Infections of the small and large intestine with various bacteria, protozoa, and viruses can cause diarrhea and abdominal pain. Cryptosporidium , microsporidia, and Isospora belli are the most common opportunistic protozoa that infect the GIT and cause non-inflammatory diarrhea. Giardia intestinalis and Entamoeba histolytica infections are common in homosexual men ( Fig. 11-20 ). Among the bacteria, Salmonella , Shigella , and Campylobacter are commonly isolated, especially in homosexuals. CMV colitis presents as non-bloody diarrhea, abdominal pain, weight loss, and anorexia. Endoscopic examination reveals multiple mucosal ulcerations and the biopsy shows characteristic intranuclear inclusion bodies. In advanced disease, MAC infection and various fungal conditions such as histoplasmosis and coccidioidomycosis may also cause diarrhea. Besides these secondary infections, HIV infection per se can cause AIDS enteropathy.

HIV and the Nervous System

Infections.

Cerebral toxoplasmosis is the most frequent OI of the CNS. It usually results from reactivation of toxoplasma cyst in the brain, causing abscess formation ( Fig. 11-21 ). The abscess can be unifocal or multifocal. Clinically, it presents with features of a space-occupying lesion (SOL). The computed tomography (CT) scan shows ring-enhancing lesions with surrounding edema.

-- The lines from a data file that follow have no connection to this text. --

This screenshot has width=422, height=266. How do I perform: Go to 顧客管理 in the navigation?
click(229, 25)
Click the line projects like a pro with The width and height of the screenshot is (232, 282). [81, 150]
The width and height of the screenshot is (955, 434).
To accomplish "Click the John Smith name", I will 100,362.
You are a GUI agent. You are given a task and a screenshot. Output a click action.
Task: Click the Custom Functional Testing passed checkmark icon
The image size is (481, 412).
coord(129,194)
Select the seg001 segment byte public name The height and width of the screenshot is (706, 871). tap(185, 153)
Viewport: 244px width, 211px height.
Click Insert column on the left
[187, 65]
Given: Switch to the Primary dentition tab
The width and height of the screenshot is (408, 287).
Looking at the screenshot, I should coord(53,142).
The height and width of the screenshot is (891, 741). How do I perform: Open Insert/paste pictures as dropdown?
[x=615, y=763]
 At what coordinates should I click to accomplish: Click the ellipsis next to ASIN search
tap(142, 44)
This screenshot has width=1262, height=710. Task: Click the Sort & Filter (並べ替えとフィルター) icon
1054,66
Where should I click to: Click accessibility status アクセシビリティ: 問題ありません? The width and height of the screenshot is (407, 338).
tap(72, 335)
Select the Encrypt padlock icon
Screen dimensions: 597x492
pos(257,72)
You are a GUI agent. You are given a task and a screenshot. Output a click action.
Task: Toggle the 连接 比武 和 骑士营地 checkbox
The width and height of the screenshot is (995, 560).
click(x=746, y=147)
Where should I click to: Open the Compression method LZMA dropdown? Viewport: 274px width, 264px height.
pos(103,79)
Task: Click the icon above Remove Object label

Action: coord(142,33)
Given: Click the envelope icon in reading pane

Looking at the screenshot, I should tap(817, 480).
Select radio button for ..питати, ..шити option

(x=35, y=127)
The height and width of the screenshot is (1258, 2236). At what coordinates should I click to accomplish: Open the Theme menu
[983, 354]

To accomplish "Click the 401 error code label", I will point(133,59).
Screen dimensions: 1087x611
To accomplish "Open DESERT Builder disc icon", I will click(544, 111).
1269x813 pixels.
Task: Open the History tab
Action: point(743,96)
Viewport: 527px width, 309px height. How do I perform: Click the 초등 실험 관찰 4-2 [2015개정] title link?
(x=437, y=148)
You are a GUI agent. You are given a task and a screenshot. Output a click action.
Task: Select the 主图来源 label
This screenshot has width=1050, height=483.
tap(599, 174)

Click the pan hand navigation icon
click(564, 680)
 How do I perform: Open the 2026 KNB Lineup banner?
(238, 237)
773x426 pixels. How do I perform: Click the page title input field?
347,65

Cryptococcal meningitis accounts for 5–10% of OIs in patients with HIV infection. The clinical presentation is subacute with headache, fever, and cranial nerve palsies. Neck stiffness is relatively rare. Cerebrospinal fluid analysis will demonstrate the yeast in 70% of the cases and antigen detection is positive in 100% of patients.

Progressive multifocal leukoencephalopathy (PML) is a demyelinating disease (slow virus disease) caused by JC virus. Clinically there may be focal deficits, ataxia, and personality changes.

Disease of the Liver, Gallbladder, and Pancreas

Liver involvement is usually in the form of coinfection with hepatitis B or C virus. This is covered in detail elsewhere in this chapter. Direct HIV infection of the liver may lead to functional defects, which may present as porphyria cutanea tarda (PCT). The liver is also affected as a result of drug administration, including both HAART and therapy for OIs, especially antituberculous treatment.

Sclerosing cholangitis and papillary stenosis are reported in cryptosporidiosis, CMV infection, and KS. Pancreatitis usually occurs secondary to drug toxicity, mainly with didanosine.

Diseases of the Kidney (HIV Nephropathy)

The most common presentation is with nephritis and renal failure. Focal segmental glomerulosclerosis and mesangial proliferative glomerulonephritis account for most cases of HIV-associated nephropathy. Renal disease can also occur as a side-effect of therapy in HIV disease.